For the first time, a debate was organised between presidential candidates. All six candidates were invited to participate on 20 November by the Committee for Political Debate, but only Halifa Sallah and Essa M. Faal attended.

Barrow's NPP announced a coalition with the party of former president Yahya Jammeh, the Alliance for Patriotic Reorientation and Reconstruction (APRC). Jammeh subsequently disavowed the alliance, saying it was done without his knowledge. This led to a split in the APRC between those who support the deal and are aligning with Barrow, and a "No Alliance Movement" loyal to Jammeh, who has remained strongly critical of Barrow. Jammeh then formally endorsed Kandeh, addressing his campaign rallies over the phone. The winner of the election would carry out the recommendations of the Truth, Reconciliation and Reparations Commission (TRRC); the commission submitted its report to Barrow on 25 November, but the report was not made public before the election.

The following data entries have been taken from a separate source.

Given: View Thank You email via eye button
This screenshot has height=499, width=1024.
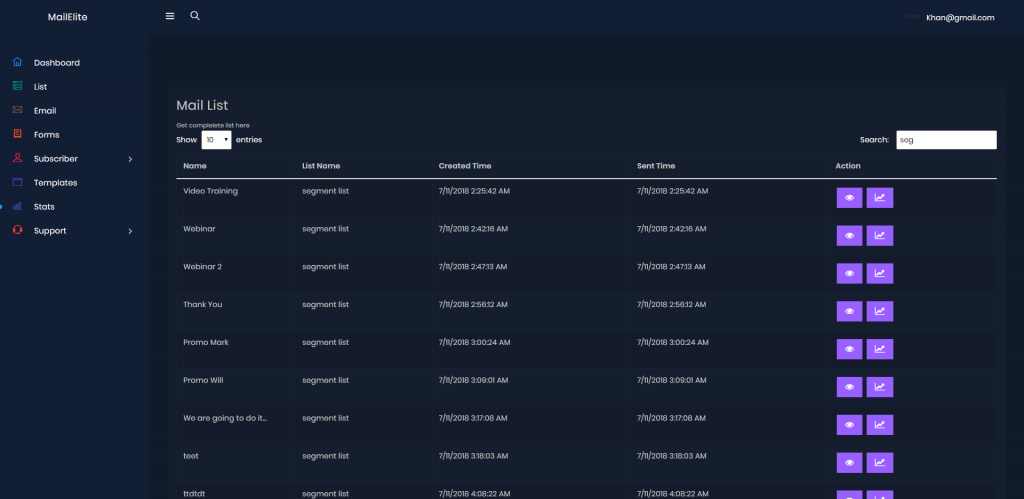Looking at the screenshot, I should pyautogui.click(x=849, y=311).
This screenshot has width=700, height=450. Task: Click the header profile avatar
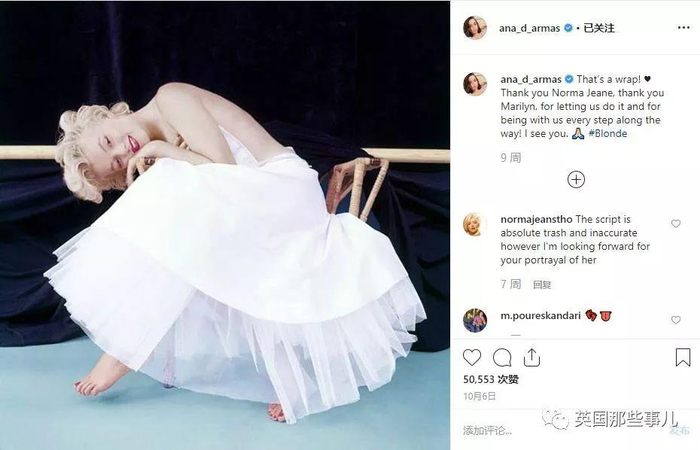click(x=475, y=28)
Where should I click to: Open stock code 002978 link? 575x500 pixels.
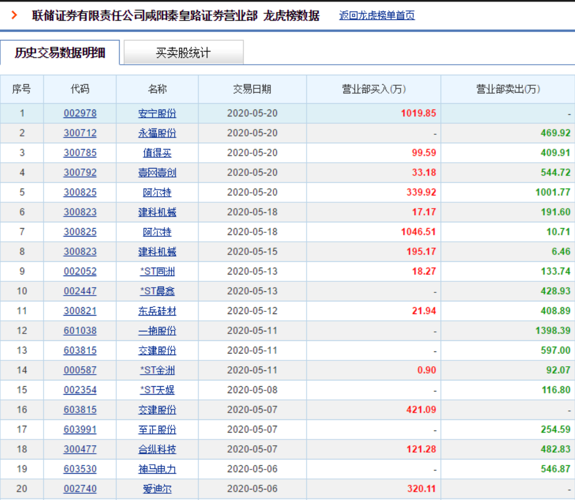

Gambia Participates, a nonpartisan NGO, offers a free mobile app called Marble for tracking live election results from the IEC. The app was first released for the 2018 local elections. To promote voter engagement, staff members of the National Council for Civic Education (NCCE) toured the country and held public forums.

==Results==
A total of 962,157 voters registered on the electoral lists, including 416,839 men and 545,318 women. 1,554 polling stations throughout the country were open on 4 December from 8:00 AM to 5:00 PM; voters in line at 5:00 PM were allowed to cast their vote.

President Barrow was declared the winner by the IEC on 5 December.

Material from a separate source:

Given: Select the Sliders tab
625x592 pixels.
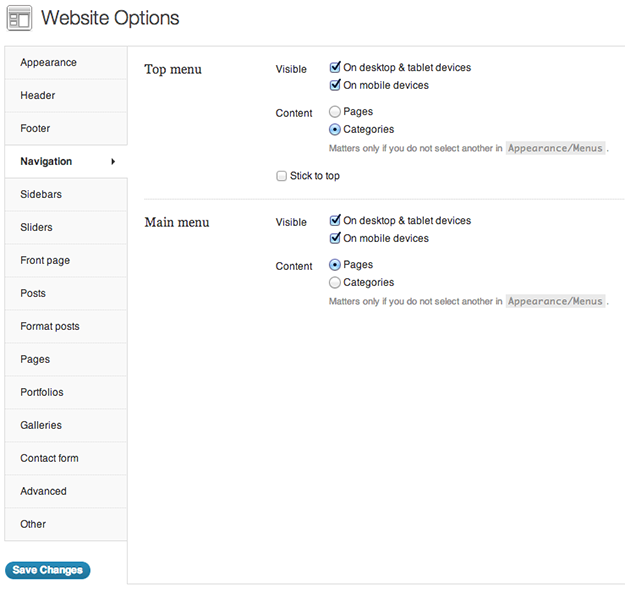Looking at the screenshot, I should [37, 228].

| Candidate |  | Party | Votes | % |
|  | Adama Barrow | National People's Party | 457,519 | 53.23 |
|  | Ousainou Darboe | United Democratic Party | 238,253 | 27.72 |
|  | Mama Kandeh | Gambia Democratic Congress | 105,902 | 12.32 |
|  | Halifa Sallah | PDOIS | 32,435 | 3.77 |
|  | Essa M. Faal | Independent | 17,206 | 2.00 |
|  | Abdoulie Ebrima Jammeh | National Union Party | 8,252 | 0.96 |
| Total |  |  | 859,567 | 100.00 |
| Total votes |  |  | 859,567 | – |
| Registered voters/turnout |  |  | 962,157 | 89.34 |
Source: IEC

== Reactions ==
Observers from the African Union stated that the electoral processes met international standards. European Union observers lauded the degree of transparency in voting and counting; however, they considered the candidate approval process to be somewhat opaque. Leading the Commonwealth observer group, Olusegun Obasanjo praised the marble voting system and the orderly conduct of the elections. Ernest Bai Koroma, head of the ECOWAS observer group, asked parties "to accept the outcome of the election in good faith."

President of Nigeria Muhammadu Buhari congratulated Barrow on re-election.

==Aftermath==
Partial results were first released on 4 December showing Barrow in the lead. Darboe, Kandeh, and Faal subsequently issued a statement expressing doubts about the results due to delays at the polling stations. However, Sallah conceded. After Barrow was officially declared the victor the following day, Faal congratulated Barrow. Abdoulie Ebrima Jammeh also congratulated Barrow.

UDP members organised a protest in Banjul, leading Darboe to call for peace among Gambian citizens. On 14 December, the UDP formally appealed the election results to the Supreme Court, alleging that Barrow's campaign had engaged in vote buying and allowed foreigners to vote. The court dismissed the appeal on 28 December on procedural grounds, as the UDP had not served Barrow within five days of filing. Barrow was sworn in for a second term on 20 January.